Si, como se ha señalado, la política es una ideología dinamizada por la pasión hacia el gran ideal del bien común, los límites de la disciplina partidaria se ubican en el estricto cumplimiento de la profesión de fe doctrinaria y de la plataforma electoral que es su expresión concreta. En la cultura occidental, Aristóteles enseñó, hace 2300 años, que la política es inescindible de la ética. Por tal razón, cuando los intereses derrotan el universo de los valores, el quehacer político entra en los atajos del pragmatismo (tan exaltado como instrumento de la modernidad que exigen los tiempos por aquellos para quienes la conducta es una línea oblicua).

Hace más de medio siglo, un brillante diputado del legendario “bloque de los 44”, Luis Dellepiane, sentenció: “En un instante en que los hombres yacen seducidos por la corrupción no puede ofrecérseles escapatoria; cuando la estrategia y la táctica aparecen, ya se inicia la claudicación de la conducta, y con el pretexto de que los fines justifican los medios se termina por confundir los medios con los fines, quedando subsistente el aspecto inmoral como consecuencia de la acción frustrada”.

Esta sentencia de Luis Dellepiane está vigente en este nuevo instante de nuestro país; se han olvidado normas esenciales en el juego de la democracia, se está demoliendo la arquitectura jurídica de la República, y los posicionamientos políticos, antes que a convicciones ideológicas, acuden a acertijos a fin de que una predicción les permita intuir qué divisa se llevará el poder y cómo sellar alianzas para no quedar excluidos. En el siglo XXI, las encuestas reemplazan a Casandra.

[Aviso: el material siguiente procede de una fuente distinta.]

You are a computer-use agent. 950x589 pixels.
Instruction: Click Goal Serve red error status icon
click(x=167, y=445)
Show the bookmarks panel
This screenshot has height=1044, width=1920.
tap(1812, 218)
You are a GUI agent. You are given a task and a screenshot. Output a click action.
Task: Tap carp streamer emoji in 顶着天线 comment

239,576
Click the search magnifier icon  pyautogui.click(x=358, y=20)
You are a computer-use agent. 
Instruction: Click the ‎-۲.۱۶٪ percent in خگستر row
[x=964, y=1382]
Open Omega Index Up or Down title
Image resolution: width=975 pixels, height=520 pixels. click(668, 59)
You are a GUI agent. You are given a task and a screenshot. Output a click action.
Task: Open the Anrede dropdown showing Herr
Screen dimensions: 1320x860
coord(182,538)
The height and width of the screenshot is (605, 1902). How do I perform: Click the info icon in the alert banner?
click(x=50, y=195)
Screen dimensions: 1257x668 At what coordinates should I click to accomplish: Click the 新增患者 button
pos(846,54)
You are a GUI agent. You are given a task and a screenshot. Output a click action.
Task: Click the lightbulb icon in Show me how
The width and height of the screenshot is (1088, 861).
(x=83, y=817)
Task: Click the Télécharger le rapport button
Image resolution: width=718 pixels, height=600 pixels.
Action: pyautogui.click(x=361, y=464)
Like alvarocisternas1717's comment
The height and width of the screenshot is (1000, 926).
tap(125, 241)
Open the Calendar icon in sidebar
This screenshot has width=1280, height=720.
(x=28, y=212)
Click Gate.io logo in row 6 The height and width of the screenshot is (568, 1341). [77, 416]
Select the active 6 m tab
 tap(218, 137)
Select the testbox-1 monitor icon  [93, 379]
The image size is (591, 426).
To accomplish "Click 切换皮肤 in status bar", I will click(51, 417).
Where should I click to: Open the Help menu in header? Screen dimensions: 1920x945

La estrategia y la táctica, también ahora, han desplazado la conducta a la cual los “sagaces pragmáticos” denominan “principismo estéril”. La disciplina partidaria involucra, para el afiliado, sólo un compromiso ético: acatar las resoluciones que se ciñan a los principios consignados en la doctrina y, cuando se tienen representaciones legislativas, que el voto surja de un acuerdo entre la recta razón y la conciencia moral; éstos son pues, sus límites infranqueables.

El país ha sufrido dolorosísimas fracturas en virtud de esas “coaliciones pragmáticas” que sólo buscaron poder, creyendo, cada sector, que luego le sería factible prevalecer sobre los otros. La compatibilización entre fuerzas de signo contrario en el ejercicio del gobierno supone una empresa imposible, porque es un conocimiento de aritmética elemental el que las unidades heterogéneas jamás podrán sumarse. Nunca sumar pesos más kilos ni litros más metros, enseñan las buenas maestras de los primeros grados.

Es aleccionador exhumar, una vez más, de la memoria colectiva, el recuerdo de dos coaliciones que fueron nefastas para la República, ambas se dieron en la segunda mitad del siglo XX: el Frejuli y la Alianza, cuyos fracasos conmovieron las bases mismas de nuestra estructura institucional. Para ejemplificar sus efectos y el porqué de su desintegración bastaría observar las ubicaciones políticas que hoy exhiben algunos de quienes hasta ayer compartían el poder.

La reclamada reforma política será sólo un placebo si los responsables de su legislación, envueltos en un medio que ha perdido el valor ético como fundamento de la acción política, no comprenden que, del gran rescate moral que debe hacer el país, la prioridad indelegable es el retorno a la virtud republicana y, con ella, a todos los atributos que le son inherentes, legado histórico del gran Mariano Moreno con el primer aliento de la patria

Las elecciones de 2007 nos aguardan, son ya mañana; si los argentinos, sin atender las lecciones del pasado, seguimos girando en los mismos círculos concéntricos –en los que estamos apresados desde hace seis décadas– y volvemos a los contubernios para dirimir nuestro futuro como país, un día tristísimo, frente a los escombros de nuestras instituciones, estaremos condenados a repetir las patéticas palabras de Brutus, ardiente defensor de la república romana, cuando, derrotado por Octavio y Antonio, se quita la vida con su propia espada diciendo: “Virtud, no eres más que un nombre”.

La autora fue diputada nacional (UCR) y presidenta de la Comisión Nacional de Alfabetización.